From the line with "[Cart] (1484, 120)" to the final line of the records, every line is to be duplicated exactly, both of those lines included.

MATERIAL PROVIDED.
———

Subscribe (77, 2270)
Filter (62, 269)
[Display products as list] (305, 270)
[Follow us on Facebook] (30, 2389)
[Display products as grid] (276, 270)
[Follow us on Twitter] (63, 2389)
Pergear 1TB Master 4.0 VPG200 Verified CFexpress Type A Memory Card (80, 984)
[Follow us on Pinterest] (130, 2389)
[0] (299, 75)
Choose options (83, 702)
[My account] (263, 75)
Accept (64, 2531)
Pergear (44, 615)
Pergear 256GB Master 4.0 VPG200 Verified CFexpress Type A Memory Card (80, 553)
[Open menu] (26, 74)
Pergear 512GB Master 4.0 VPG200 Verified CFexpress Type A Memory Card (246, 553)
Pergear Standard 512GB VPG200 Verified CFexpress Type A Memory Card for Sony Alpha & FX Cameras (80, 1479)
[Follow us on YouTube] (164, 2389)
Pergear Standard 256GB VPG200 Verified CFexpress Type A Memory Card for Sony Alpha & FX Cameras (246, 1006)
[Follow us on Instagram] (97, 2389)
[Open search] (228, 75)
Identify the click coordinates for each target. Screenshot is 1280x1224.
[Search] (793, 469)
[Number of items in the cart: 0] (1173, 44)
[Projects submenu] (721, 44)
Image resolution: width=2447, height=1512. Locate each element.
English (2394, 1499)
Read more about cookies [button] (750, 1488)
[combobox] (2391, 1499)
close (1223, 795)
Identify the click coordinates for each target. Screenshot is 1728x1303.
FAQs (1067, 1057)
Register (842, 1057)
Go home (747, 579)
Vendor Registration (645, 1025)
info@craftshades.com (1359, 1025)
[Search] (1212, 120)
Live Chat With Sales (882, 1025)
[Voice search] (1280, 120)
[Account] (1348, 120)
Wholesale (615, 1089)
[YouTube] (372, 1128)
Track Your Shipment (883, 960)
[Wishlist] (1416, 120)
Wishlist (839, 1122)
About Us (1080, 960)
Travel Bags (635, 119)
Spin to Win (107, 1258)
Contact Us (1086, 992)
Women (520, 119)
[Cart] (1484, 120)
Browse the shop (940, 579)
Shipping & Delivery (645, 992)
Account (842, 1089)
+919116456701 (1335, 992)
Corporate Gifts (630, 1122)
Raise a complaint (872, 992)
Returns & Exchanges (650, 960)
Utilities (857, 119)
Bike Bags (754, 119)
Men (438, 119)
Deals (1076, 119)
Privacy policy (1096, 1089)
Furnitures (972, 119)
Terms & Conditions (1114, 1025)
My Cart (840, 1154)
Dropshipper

———

ANSWER SECTION.
[Cart] (1484, 120)
Browse the shop (940, 579)
Shipping & Delivery (645, 992)
Account (842, 1089)
+919116456701 (1335, 992)
Corporate Gifts (630, 1122)
Raise a complaint (872, 992)
Returns & Exchanges (650, 960)
Utilities (857, 119)
Bike Bags (754, 119)
Men (438, 119)
Deals (1076, 119)
Privacy policy (1096, 1089)
Furnitures (972, 119)
Terms & Conditions (1114, 1025)
My Cart (840, 1154)
Dropshipper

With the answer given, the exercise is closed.